-- Start Listed entries --

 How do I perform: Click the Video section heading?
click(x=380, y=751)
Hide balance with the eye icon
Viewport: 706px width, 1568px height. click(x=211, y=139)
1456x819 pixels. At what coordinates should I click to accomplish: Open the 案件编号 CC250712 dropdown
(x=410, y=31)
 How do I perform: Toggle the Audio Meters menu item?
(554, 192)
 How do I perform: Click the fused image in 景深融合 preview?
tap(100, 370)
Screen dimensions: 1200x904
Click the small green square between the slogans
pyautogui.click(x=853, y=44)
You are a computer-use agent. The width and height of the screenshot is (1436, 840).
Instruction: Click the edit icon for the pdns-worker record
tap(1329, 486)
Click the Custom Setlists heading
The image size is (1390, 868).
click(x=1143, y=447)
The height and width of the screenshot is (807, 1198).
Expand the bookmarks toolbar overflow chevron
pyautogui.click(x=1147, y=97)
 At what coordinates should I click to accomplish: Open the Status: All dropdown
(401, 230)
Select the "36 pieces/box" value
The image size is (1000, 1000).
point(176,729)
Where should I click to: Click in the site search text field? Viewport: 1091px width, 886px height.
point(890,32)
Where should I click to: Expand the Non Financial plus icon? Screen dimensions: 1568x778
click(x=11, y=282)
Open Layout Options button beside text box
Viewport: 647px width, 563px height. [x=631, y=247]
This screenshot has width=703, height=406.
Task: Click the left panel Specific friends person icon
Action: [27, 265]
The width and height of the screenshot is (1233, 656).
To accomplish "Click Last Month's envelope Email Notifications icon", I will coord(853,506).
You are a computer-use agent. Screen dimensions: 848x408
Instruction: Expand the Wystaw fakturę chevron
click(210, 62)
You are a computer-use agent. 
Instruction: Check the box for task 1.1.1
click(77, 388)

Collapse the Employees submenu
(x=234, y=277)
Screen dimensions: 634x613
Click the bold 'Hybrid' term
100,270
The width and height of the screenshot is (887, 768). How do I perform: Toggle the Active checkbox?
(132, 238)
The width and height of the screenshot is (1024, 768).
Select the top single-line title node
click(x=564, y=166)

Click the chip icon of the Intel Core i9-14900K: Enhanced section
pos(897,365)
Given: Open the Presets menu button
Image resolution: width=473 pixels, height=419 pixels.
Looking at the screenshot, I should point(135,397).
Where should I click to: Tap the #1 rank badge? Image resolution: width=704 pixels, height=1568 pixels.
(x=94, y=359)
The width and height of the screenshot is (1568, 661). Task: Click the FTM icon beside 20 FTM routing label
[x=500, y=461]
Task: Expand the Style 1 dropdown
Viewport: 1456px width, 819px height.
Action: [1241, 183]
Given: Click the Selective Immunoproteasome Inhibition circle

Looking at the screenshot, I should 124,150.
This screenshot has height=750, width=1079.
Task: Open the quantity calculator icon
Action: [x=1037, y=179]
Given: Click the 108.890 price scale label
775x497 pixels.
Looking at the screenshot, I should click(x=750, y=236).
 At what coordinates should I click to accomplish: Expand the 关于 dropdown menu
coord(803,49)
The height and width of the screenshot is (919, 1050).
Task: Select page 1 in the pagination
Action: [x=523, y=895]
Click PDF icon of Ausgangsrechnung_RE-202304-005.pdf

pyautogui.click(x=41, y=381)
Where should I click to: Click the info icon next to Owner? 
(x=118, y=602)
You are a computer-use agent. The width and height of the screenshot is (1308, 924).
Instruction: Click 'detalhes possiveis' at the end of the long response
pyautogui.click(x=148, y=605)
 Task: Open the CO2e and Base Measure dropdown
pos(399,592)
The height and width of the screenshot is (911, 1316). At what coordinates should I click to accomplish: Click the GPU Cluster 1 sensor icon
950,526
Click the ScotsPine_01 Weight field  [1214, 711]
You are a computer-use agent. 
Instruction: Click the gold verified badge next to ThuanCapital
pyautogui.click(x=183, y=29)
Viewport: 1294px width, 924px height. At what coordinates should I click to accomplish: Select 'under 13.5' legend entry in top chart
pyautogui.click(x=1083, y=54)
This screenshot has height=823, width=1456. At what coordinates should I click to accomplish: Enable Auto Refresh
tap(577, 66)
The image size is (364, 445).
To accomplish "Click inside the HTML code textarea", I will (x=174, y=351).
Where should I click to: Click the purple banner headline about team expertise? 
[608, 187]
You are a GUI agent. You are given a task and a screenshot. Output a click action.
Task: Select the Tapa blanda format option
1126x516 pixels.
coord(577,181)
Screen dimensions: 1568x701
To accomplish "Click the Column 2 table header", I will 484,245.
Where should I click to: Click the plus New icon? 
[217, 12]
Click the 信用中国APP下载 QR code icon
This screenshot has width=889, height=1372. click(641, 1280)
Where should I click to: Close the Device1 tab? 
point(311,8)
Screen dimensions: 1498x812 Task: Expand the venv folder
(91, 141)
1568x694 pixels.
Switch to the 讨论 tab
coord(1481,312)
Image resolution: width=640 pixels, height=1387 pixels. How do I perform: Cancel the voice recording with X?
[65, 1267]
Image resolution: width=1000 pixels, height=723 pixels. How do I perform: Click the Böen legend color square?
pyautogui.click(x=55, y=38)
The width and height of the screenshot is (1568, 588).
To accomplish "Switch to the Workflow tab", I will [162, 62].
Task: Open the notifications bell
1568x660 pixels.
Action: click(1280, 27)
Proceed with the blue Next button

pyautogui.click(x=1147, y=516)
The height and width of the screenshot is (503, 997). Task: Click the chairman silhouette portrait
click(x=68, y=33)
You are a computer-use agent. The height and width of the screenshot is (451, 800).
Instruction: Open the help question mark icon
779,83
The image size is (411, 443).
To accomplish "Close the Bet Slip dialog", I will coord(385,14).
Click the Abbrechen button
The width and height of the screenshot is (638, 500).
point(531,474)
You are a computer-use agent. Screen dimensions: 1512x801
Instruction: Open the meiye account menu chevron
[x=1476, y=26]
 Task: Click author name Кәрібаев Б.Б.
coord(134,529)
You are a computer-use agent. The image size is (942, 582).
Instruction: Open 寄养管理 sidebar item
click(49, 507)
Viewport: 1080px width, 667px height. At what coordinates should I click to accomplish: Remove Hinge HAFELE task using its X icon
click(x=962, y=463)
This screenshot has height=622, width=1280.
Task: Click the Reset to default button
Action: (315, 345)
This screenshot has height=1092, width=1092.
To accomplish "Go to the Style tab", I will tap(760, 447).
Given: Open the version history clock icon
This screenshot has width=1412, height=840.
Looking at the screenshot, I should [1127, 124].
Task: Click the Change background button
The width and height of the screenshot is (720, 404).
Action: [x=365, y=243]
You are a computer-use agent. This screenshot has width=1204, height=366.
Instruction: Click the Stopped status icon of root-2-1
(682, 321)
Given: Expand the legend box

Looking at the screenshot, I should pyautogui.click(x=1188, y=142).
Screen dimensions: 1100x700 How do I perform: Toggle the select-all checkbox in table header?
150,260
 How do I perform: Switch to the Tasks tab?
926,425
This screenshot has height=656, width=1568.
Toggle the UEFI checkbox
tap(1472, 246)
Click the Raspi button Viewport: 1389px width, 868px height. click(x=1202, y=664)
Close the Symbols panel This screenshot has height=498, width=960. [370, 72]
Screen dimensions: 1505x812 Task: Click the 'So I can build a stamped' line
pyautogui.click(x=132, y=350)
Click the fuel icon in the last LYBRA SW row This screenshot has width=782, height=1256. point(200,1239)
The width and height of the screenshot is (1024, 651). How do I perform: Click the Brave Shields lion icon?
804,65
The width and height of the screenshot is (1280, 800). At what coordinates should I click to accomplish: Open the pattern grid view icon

-- End Listed entries --

What to work on: Which lines in the listing above contain the word "header"? List every one of them.

Written answer:
To accomplish "Click the Column 2 table header", I will 484,245.
Screen dimensions: 1100x700 How do I perform: Toggle the select-all checkbox in table header?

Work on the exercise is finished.